Kızıl Elma idealının devamı niteliğindeki Türk-İslam Ülküsü günümüzde ilahi kelimetullah’ın yayılması ve dünya’ya hakim olması noktasında büyük bir gayret ve güçlü bir iman ile sürdürülmekte mazlumların hamisi ve zalimlerin hasmı olmaya devam etmektedir .
Doğu Türkistan; 21. Günümüzde Türk-İslam Dünyasının Kızıl Elmasıdır
Doğu Türkistan ecdatlarımızın ilk ana yurt,kültür ve medeniyetimizin teşekkül ettiği topraklar atalarımızın işlamla müşerref olduğu ana vatan ve ilk Müslüman Türk Devleti olan karahınlı İmparatorluğunun 400 yıl hüküm sürdüğü kutlu Türk-İslam ana diyarıdır. Doğu Türkistan Türkleri tarih boyunca Anadolu’daki Kardeşlerine daima bağlı kalmıştır. Doğu Türkistan’da “Işık batı’dan yanı Türkiye’den gelir” sözü meşhurdur, Doğu Türkistan Türkleri 1863-1877 yılıları arasında kurdukları Kaşgariya(Doğu Türkistan İslam devleti Hükümdarı Yakup han Bedvlet Osmanlı devletine tabi olduğunu ilan etmiş,Sultan Abdulaziz Han adına hutbe okutmuş ve para bastırmıştır.
1933 ‘te Kaşgar’da kurulan Doğu Türkistan İslam Cumhuriyeti ile 1944’de Gulca kenti’nde ilan edilen Doğu Türkistan Cumhuriyeti idarecileri de Türkiye’ye bağlı olduklarını günün siyasi şartlarına göre bir şekilde ifade etmişlerdir.
Doğu Türkistan, Türk kültür medeniyetinin daha açılmayan hazinelerini bağrında saklamaktadır. ABD.’lı Türkistan uzmanı W.Morgan Türk ve dünya tarihinin anahtarı Doğu Türkistan’ın Teklemakan bölgesi’nde gömülüdür.Ne zaman ki bu anahtar bulunur,Türk ve dünya tarihi yeniden yazılacaktır” sözleri ile buna vurgu yapmıştır.

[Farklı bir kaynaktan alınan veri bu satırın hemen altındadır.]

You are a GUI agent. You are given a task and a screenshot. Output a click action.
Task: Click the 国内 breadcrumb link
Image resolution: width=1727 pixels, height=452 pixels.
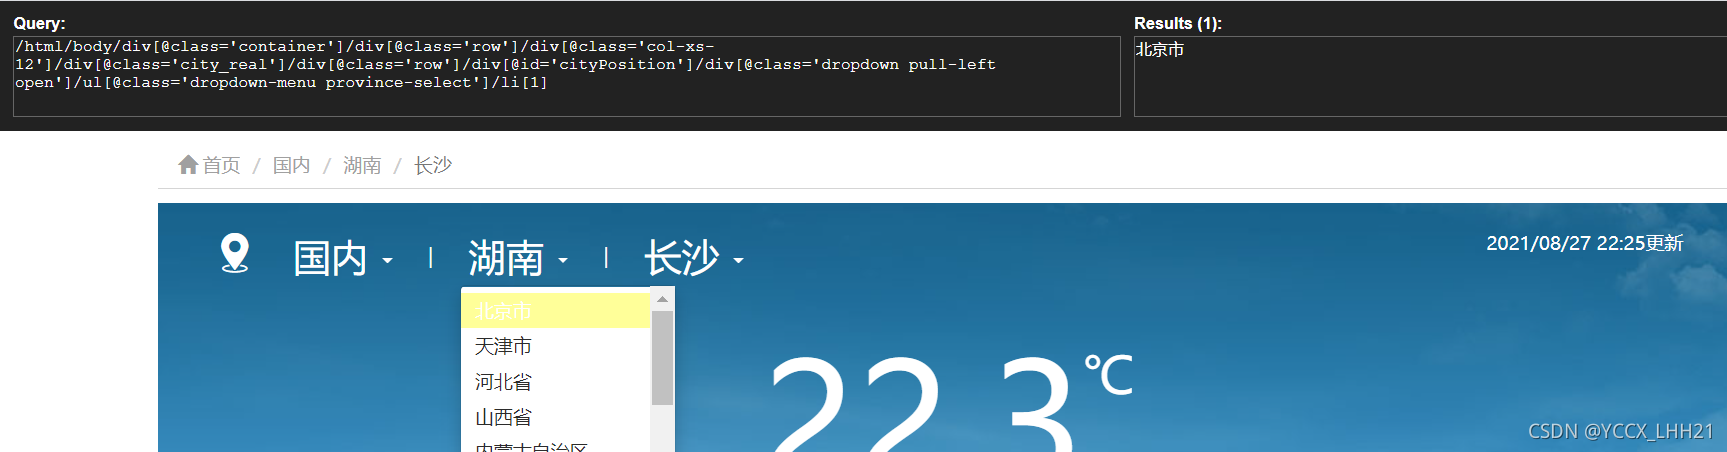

Doğu Türkistan Türkleri günümüzde milli varlıklarını koruma savaşı vermektedir. İşgalcı Çin Uygur Türklerini sırf Müslüman Türk oldukları yanı sizlerin Kardeşleri oldukları için her türlü akla hayale gelmeyen Çin usulü yöntemler kullanarak yer yüzünden silmek ve yok etmek istemektedir.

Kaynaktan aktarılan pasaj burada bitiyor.